Lunch and Learn- Different Horrors, Same Hell: Gendering the Holocaust

Home / Lunch and Learn- Different Horrors, Same Hell: Gendering the Holocaust

February -March 2017
12-1:15 p.m.

 

Multi-Activity Room
Jewish Community Campus
5801 West 115th Street
Overland Park, Kansas

This course, taught by MCHE’s public historian Shelly Cline, will feature short lectures and exciting class discussions. Sessions will begin at noon and last 75 minutes.

The cost for this five-session course is $50 which includes materials. Participants are encouraged to bring their own lunch to eat during the sessions.

What is Gendering the Holocaust and Why Does it Matter?

People often assume that a discussion about “gender” is really code for a discussion about “women”. It isn’t. Rather, a gendered approach to the study of the Holocaust considers the experiences of women and men in relation to one another, as well as how femaleness or maleness impacts an individual’s time during the Holocaust. It also erodes the notion that any one set of Holocaust experiences can be viewed as universal or normative. Gendering is not about a hierarchy of suffering, nor does it detract from the Jewishness of Holocaust victims. Instead, it makes our understanding of the survivor experience much more robust and nuanced.

Although widely accepted today, the method of gendering the Holocaust was controversial when first proposed by Holocaust scholars in the late 1980s and early 1990s. Initial calls to include a study of the experiences of women alongside men was at first met with hostility and opposition. Thanks to the perseverance and thoughtful scholarship of pioneers such as Joan Ringelheim and Myra Goldenberg, the field expanded before it was too late to gather the stories of female survivors who had hesitated to share their specifically female experiences. It was Goldenberg who described the experience of women in the Holocaust as “Different horrors, same hell.” Many years later she would publish a collection of essays about gendering the Holocaust under this title.

Initial efforts focused on gathering the stories of women, later studies began to interrogate these sources in a gendered way. Scholars began to look at how pre-war gendered socialization of women and men impacted their experience in the Holocaust. Think about accounts you might know well such as Elie Weisel’s Night. Consider why it is important that the author was male and that he is describing the dynamics of a father/son relationship. How might the experience have been different if he were female? Questions such as this can help us move away from an assumed universality of survivor testimony.

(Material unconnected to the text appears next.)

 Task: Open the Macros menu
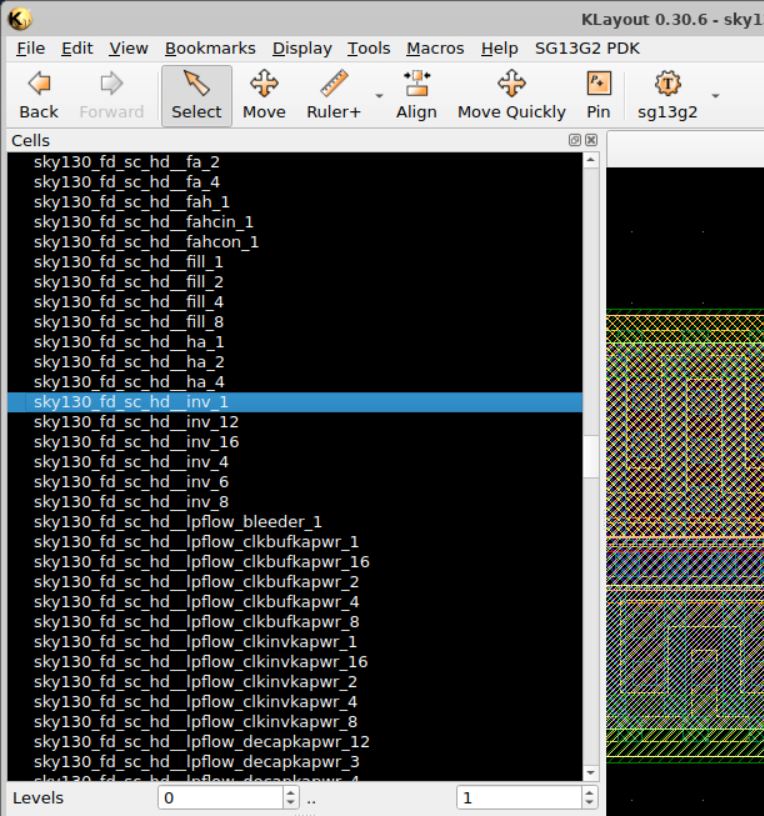(435, 48)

February 14, 2017 – Gender in the Ghetto

The ghettos were the last place Polish Jews functioned as families and communities. In the midst of deteriorating conditions and extreme hardship they sought not just to survive, but to live. This session examines the gendered pressures and expectations experienced by both women and men in ghetto life.

February 21, 2017 – Gender in the Camps Part I – The Experience of Women

From the moment of arrival, gender mattered. Women and men were separated upon entry to the camps and from then until liberation their experiences would be markedly different. This session will explore the different hardships and strategies for survival that camp life entailed. How did female social norms outside the camp prepare or hinder survival inside? How did pregnancy and sexual assault complicate their Holocaust experience?

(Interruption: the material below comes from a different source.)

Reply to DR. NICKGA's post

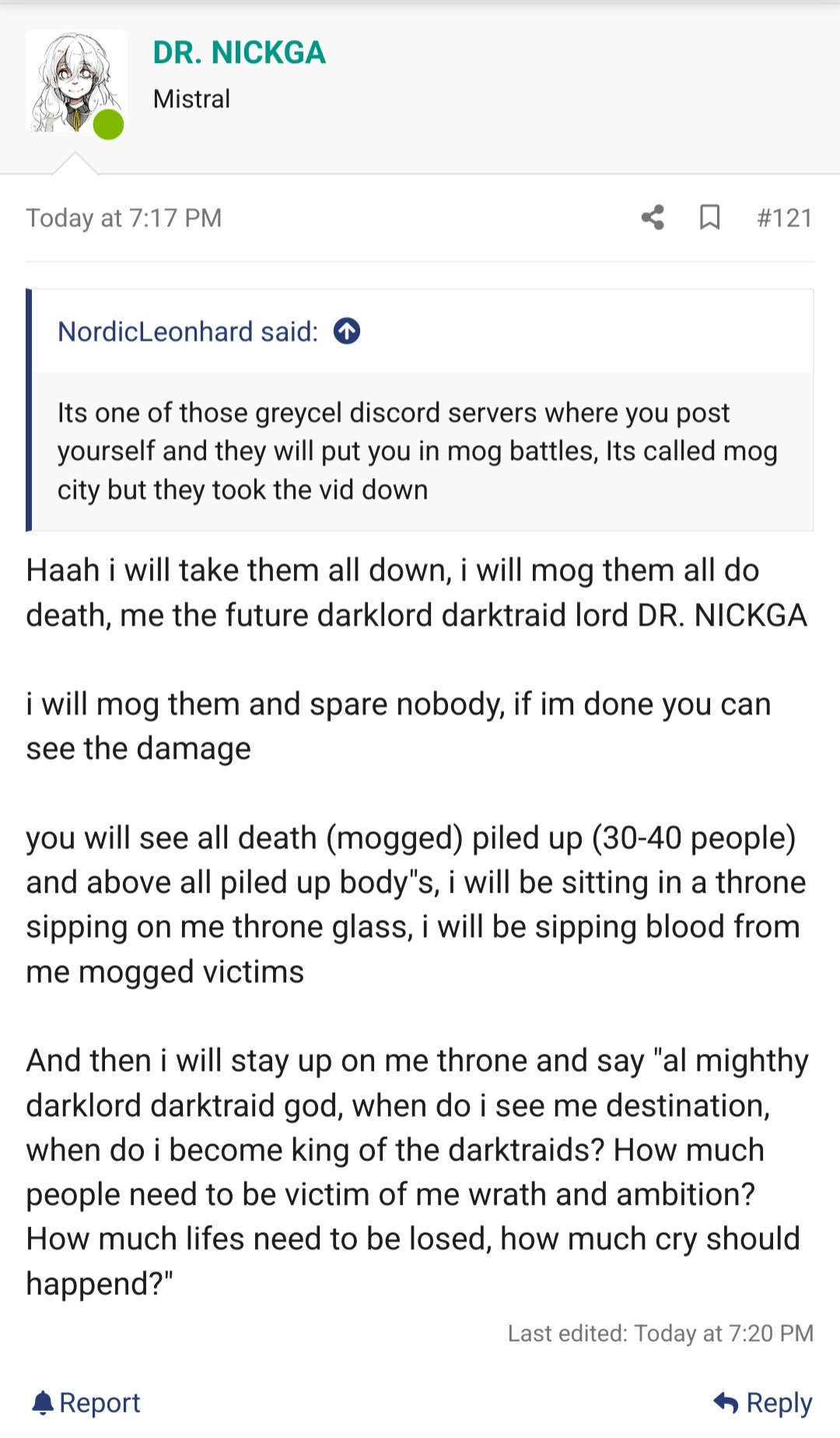pos(762,1402)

February 28, 2017 – Gender in the Camps Part II – The Experience of Men

Part II will explore many of the same themes as the previous session as they applied to men. How did social norms and experiences of men outside the camp prepare or hinder survival inside? How did men experience the process of arrival and selection? We will also discuss the problem of a universal Holocaust narrative: Why are so many of the most famous accounts and memoirs of men?

March 7, 2017 -Gender and Perpetration

Though most perpetrators were male, some were not. Throughout the war, 3,500 women served as guards in the camp system. Though their work and responsibilities were the same as their male colleagues, their experience was not. As a female minority, these women often were targets of discrimination, and they were expected to adhere to a male military code of behavior exhibited by their male colleagues. Ultimately, these factors greatly impacted the lives of prisoners. This session will examine the experience of these women and how their gender impacted their work and the suffering of prisoners within the camps.

March 14, 2017 – Gender and Pop Culture Representations of the Holocaust

Over the past decades, the Holocaust has been richly represented in literature and film. How do these representations compare to the real events, and how is gender used to tell these stories? This session will look at cinematic representions of several survivor accounts covered in previous sessions.